The Commercial medical expense ratio improved 50 basis points in 1997 to 83.3
percent.  The improvement resulted from same-plan premium yield increases and
favorable physician cost trends (compared to premium yield increases), partially
offset by the higher medical expense ratio of the acquired plans. The Public
Sector medical expense ratio increased from 80.3 percent in 1996 to 82.3 percent
in 1997, resulting from higher than anticipated costs in the Company's new
Medicare HMO markets.  The TRICARE medical expense ratio improved from 83.6
percent during 1996 to 81.2 percent in 1997.  This medical expense ratio
discussion excludes the impact of premium deficiencies ($105 million).  The
inclusion of this item increases the 1996 Commercial medical expense ratio to
86.3 percent.


Liquidity

During 1998, cash provided by the Company's operations was $76 million, compared
to cash provided by operations in 1997 and 1996 of $289 million and $341
million, respectively.  Cash flow in 1998 was negatively impacted by the 1997
PCA acquisition, including paydowns of medical claims backlogs, cash advances to
providers and severance payments.  Also during 1998, the Company made cash
payments of $134 million related to the closed block of PCA workers'
compensation business.  The 1997 decline in net cash provided by operations was
the result of changes in operating assets and liabilities, increased TRICARE
receivables and more timely medical claims processing.
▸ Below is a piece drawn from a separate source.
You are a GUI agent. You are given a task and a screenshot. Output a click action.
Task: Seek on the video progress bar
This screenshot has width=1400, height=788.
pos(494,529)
                                       7
<PAGE>
 
Management's Discussion and Analysis of
Financial Condition and Results of Operations (continued)
================================================================================
Humana Inc.

Cash provided by investing activities totaled $7 million in 1998, compared to
cash used for investing activities of $664 million in 1997.  The use of cash for
investing activities during 1997 was primarily the result of the PCA and
ChoiceCare acquisitions.  Cash provided by financing activities was $51 million
in 1998 compared to $679 million in 1997.  Cash provided in 1998 was the result
of the timing of book overdrafts, while in 1997 cash provided by financing
activities was the result of borrowings to finance acquisitions.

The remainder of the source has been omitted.